SCoUT: A Framework for Structured Stereotype Analysis in Language Models
Abstract
Abstract Existing stereotype auditing methods for Large Language Models (LLMs) typically rely on isolated rating schemes or task-specific probes, lacking theoretical grounding and failing to reveal internal organization beyond surface-level output patterns. In this paper, we introduce SCoUT (Stereotype Content-oriented Utility structure via Thurstonian modeling), a closed-loop framework that structurally models, explicitly probes, and functionally steers stereotype dimensions (warmth and competence) in LLMs.
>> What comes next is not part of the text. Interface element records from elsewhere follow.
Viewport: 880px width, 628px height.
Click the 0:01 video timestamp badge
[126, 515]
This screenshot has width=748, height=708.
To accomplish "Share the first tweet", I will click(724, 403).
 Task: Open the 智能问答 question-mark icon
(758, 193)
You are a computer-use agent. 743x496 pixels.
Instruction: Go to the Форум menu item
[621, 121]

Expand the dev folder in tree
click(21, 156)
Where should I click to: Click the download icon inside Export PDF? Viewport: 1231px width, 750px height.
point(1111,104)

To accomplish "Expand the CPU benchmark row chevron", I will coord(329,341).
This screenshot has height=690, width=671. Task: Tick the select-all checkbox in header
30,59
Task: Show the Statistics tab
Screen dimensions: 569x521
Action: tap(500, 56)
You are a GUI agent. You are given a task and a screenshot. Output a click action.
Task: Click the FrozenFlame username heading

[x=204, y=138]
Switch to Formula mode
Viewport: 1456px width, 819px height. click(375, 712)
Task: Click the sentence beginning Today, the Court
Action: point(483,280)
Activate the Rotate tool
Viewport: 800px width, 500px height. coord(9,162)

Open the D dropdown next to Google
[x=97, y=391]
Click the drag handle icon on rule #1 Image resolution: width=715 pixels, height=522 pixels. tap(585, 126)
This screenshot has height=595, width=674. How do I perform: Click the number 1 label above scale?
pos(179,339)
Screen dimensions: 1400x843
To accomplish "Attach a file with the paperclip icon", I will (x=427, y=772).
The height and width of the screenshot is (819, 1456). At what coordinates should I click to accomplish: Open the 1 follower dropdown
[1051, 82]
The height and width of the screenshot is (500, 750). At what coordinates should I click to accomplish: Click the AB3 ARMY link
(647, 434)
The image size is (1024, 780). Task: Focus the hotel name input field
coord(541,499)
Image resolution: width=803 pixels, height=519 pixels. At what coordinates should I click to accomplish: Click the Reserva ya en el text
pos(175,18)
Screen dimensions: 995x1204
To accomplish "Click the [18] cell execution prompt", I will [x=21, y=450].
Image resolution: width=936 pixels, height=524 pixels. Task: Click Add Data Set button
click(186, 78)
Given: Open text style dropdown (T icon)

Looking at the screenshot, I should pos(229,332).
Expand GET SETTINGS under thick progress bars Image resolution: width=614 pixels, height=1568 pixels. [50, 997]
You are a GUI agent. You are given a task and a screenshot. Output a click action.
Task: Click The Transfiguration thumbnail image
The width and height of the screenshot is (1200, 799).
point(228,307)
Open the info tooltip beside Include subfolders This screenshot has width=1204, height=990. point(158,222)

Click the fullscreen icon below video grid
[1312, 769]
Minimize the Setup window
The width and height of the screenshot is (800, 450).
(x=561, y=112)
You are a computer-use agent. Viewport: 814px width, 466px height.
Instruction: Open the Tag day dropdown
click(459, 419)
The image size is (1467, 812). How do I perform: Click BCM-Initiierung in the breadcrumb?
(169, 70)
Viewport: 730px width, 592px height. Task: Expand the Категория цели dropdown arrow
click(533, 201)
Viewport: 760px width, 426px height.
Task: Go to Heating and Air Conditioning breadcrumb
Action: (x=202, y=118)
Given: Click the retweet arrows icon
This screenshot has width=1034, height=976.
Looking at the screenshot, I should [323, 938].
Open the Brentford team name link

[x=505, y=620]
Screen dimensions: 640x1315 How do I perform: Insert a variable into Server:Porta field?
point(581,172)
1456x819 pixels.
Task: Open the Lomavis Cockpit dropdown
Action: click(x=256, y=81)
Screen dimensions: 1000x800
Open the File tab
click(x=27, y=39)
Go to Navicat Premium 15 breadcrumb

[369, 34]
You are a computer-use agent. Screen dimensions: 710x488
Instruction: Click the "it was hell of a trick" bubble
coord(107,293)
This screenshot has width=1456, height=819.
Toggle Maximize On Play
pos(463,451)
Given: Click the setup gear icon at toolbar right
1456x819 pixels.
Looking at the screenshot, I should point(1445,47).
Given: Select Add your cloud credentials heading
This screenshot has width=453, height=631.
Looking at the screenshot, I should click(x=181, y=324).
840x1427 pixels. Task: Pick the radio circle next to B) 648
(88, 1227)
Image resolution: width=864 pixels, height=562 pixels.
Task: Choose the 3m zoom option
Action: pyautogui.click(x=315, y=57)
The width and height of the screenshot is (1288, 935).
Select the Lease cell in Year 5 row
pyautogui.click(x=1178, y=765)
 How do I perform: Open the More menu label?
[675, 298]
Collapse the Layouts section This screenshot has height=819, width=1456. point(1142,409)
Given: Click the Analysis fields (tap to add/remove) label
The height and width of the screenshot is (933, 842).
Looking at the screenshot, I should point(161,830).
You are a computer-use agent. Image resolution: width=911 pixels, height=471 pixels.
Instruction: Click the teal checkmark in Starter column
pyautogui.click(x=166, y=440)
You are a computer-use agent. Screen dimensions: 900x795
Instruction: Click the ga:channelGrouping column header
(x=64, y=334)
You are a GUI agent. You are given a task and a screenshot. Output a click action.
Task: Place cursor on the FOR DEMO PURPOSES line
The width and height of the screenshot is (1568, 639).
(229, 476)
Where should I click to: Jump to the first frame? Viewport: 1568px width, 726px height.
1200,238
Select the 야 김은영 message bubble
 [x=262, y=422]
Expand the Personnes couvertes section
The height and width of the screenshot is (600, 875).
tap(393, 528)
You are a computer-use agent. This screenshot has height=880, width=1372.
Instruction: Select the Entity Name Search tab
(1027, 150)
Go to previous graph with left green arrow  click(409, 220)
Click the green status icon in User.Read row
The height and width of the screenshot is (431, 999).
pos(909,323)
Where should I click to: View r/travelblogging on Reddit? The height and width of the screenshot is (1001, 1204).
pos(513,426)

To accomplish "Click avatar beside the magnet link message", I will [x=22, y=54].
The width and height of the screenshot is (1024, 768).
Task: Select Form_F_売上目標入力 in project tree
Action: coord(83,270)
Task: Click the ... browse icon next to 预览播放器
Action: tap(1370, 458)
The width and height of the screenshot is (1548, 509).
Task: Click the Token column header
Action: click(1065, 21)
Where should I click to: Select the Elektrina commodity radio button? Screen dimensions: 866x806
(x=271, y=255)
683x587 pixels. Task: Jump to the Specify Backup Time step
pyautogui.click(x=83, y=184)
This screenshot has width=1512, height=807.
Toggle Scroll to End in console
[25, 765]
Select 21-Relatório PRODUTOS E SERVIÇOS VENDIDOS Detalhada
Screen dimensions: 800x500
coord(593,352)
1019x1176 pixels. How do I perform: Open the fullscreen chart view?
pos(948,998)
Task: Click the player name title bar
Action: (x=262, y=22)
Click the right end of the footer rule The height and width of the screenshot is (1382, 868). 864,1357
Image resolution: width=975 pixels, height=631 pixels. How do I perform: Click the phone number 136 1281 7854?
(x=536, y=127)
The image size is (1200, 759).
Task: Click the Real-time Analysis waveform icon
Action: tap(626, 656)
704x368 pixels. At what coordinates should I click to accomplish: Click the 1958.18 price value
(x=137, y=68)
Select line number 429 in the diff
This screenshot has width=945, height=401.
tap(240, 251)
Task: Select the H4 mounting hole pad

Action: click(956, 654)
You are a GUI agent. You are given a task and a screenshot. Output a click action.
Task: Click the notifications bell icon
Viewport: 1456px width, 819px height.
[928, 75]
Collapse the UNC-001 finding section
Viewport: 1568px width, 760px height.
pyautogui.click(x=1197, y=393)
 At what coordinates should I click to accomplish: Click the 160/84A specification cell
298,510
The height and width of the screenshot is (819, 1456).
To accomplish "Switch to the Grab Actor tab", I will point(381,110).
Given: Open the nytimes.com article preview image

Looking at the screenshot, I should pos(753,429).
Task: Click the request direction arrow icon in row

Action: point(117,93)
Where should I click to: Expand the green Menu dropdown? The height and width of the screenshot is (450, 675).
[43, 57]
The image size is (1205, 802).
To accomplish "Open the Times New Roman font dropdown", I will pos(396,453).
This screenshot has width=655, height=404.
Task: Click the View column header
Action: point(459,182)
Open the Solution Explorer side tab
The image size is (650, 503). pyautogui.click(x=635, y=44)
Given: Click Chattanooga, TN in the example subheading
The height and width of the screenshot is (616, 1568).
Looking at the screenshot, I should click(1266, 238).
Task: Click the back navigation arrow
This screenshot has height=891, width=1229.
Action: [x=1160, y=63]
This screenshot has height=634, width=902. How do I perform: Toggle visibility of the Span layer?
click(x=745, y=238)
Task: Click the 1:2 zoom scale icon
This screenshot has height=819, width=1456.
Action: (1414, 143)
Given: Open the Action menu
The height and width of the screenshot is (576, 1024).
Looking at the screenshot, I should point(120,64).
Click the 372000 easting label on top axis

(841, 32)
SCoUT first reconstructs a global stereotype utility structure aligned with Stereotype Content Model theory via Thurstonian comparative judgments. Across multiple open-source LLMs, this modeling achieves high pairwise-preference prediction accuracy (≥ 0.90 on larger-scale models) and exhibits strong cross-model consistency. Probing internal attention mechanisms localizes this structure to specific heads (Spearman’s ρ up to 0.83 for warmth and 0.90 for competence) and surfaces a salient asymmetry between warmth and competence. Further, targeted inference-time activation modifications on these dimension-sensitive heads consistently steer model outputs along the intended axes. By bridging behavioral measurement with internal representation and controllable steering, SCoUT offers an end-to-end framework that uncovers and interprets the latent structure of stereotypes, advancing stereotype auditing from surface detection to structural analysis.